After planting, a layer of gravel is placed on top – and not just for aesthetics. “It also helps keep the roots cool,” she said, “and weighs down the plants.”
If you’re planting a wall garden, she said, even more gravel goes into the mix — as much as three-quarters of gravel to one-quarter of purchased weed- and pathogen-free soil.
Customers with existing walls often ask nursery staff if they can be planted. Staff’s advice: Freestanding stone walls are better homes for squirrels than for plants. A non-masonry retaining wall, however, is fair game.
Planting during the construction of a wall gives the best result. But here’s a trick to try with an existing wall: Lift a few capstones (preferably the ones set a little lower than the rest) to create planting pockets for cascading plants. Line the uncovered spot with some of that soil mix. Then place the plants inside, with their roots gently teased apart and their crowns flush with the wall. Cover with a little more mix, then replace the capstone and gently water the area.
Pick the plants
The spring bloomers in that wall at Oliver Nurseries include the purple-flowered Dalmatian bellflower (Campanula portenschlagiana) and the chain-like gold flowers of Chiastophyllum oppositifolium. Like other perennials that often find their way into troughs—pink (Dianthus) and thrift (Armeria), for example—they are attention-getters.
But remember: those flowers don’t last long.
“Alpine plants will not bloom all season,” Ms. Chips said. “So you have to fall in love with each plant for its texture and habit.”

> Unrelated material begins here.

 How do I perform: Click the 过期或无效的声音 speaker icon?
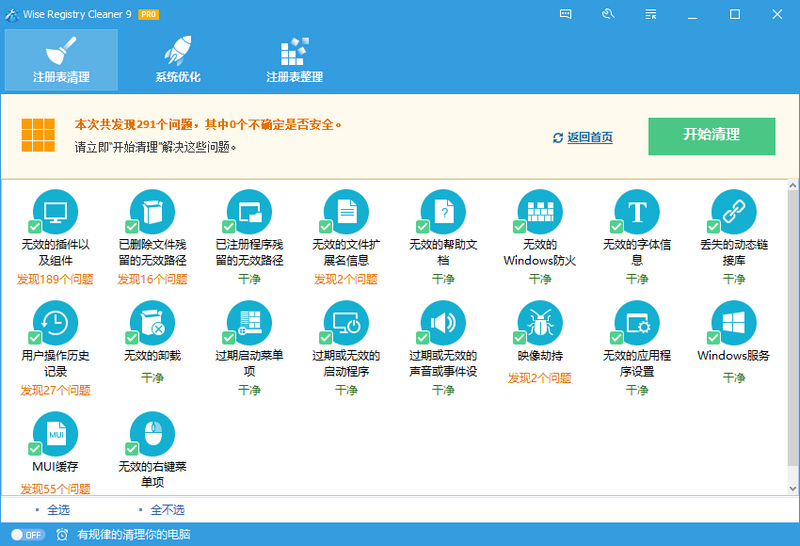[x=443, y=322]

Hardiness is another consideration. Any plant that grows year-round outdoors in a container – trough or otherwise – should be at least one zone hardier than the local one, because the roots won’t have the insulation of the soil. And even if certain species are technically hardy enough, they can be extra vulnerable to winter wet. That includes most plants with silvery leaves or a fuzzy surface.

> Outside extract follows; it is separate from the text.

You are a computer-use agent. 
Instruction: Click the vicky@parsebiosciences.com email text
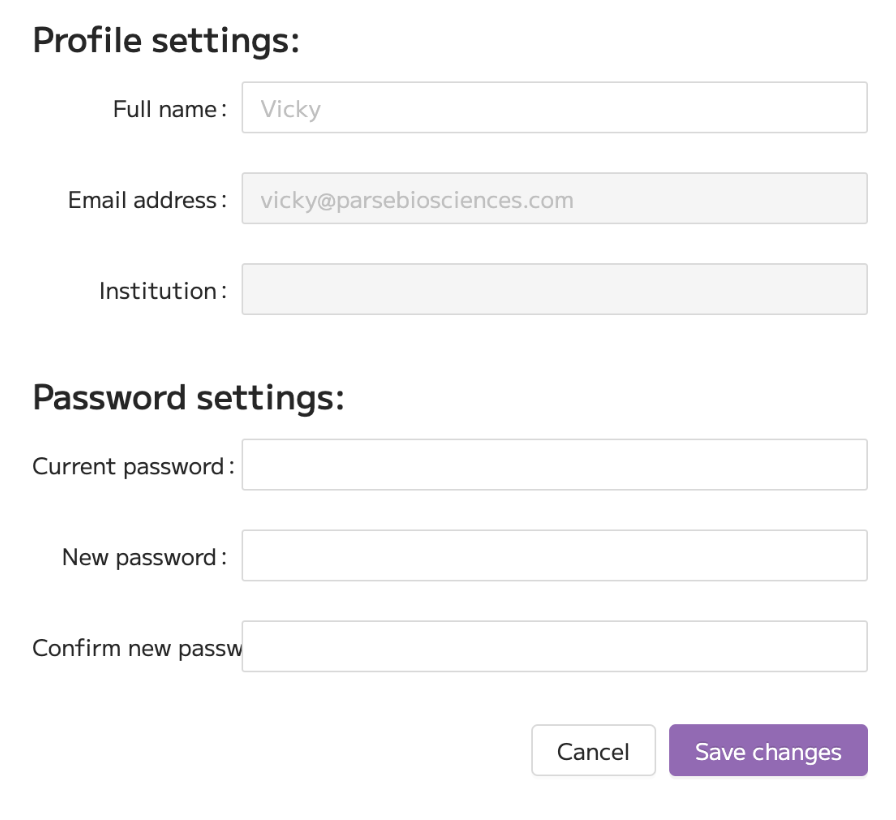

When clients seek design help, Ms. Chips offers this basic piece of advice: “I’ll say, ‘Add a hardy shrub, two other flowering plants, or a drooler or mound.'”
A “drooler”?
Yes, you heard that right: She’s talking about the smallest thyme, such as the species Elfin or madwort (Alyssum wulfenianum), and some of the groundcover sedums. They soften the edge of a trough and overflow, as if liquid falls on solid. Look for the low-growing sedums that don’t bloom early — or much.

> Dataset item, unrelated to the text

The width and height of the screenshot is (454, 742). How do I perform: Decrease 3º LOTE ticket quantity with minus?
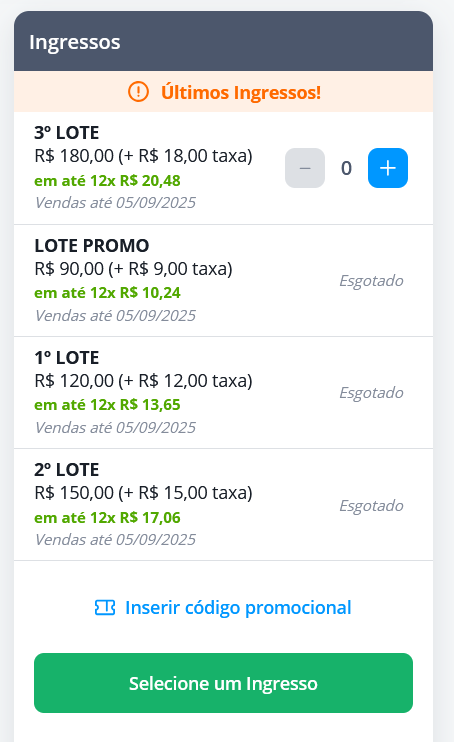[x=305, y=168]
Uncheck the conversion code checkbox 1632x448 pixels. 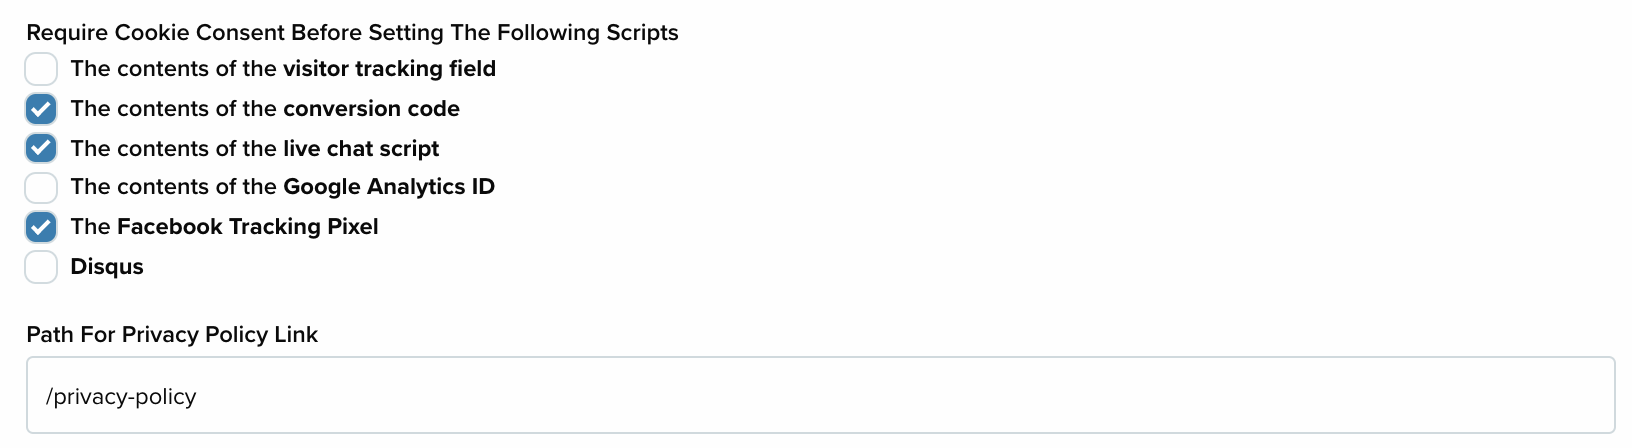pos(41,109)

As for the “mound,” one possibility is a rosette-shaped succulent, such as Sempervivum, Rosularia, or Jovibarba. But if you’re shopping for that, steer clear of a jar filled with a single rosette. “Don’t buy one jar with one giant artichoke in it, I tell customers — you lose everything,” she said.
Such succulents are monocarpic, meaning they die after flowering. Instead, buy a pot with different sizes of a particular succulent plant in it and encourage them to colonize in your trough by occasionally taking some babies off the mother plant and tucking them nearby.
Conifers are another element often used in troughs and other rock gardens, including gravel gardens and crevice gardens. These small trees add structure year round.
Mrs. Chips recommends varieties that are not just dwarf (slow-growing), but true miniatures (meaning they never get very tall), such as Jean’s Dilly white spruce (Picea glauca). Other favorites: a signature mugo pine (Pinus mugo Slowmound) and Chinese juniper (Juniperus chinensis Shimpaku).
Miniature irises are another possibility. They do better in troughs than in the ground, Ms. Chips said. But in her eyes, they don’t work well in a trough with a conifer unless it’s a large tank. Otherwise, the two will fight for the honor of being the upright, architectural element of the show.
“Having both will throw off the aesthetic,” she said.
The visual goal, she reminded us, “It’s about being in the land of the Lilliputians — to make your trough believable, a miniature landscape.”
Margaret Roach is the creator of the website and podcast A way to gardenand a book of the same name.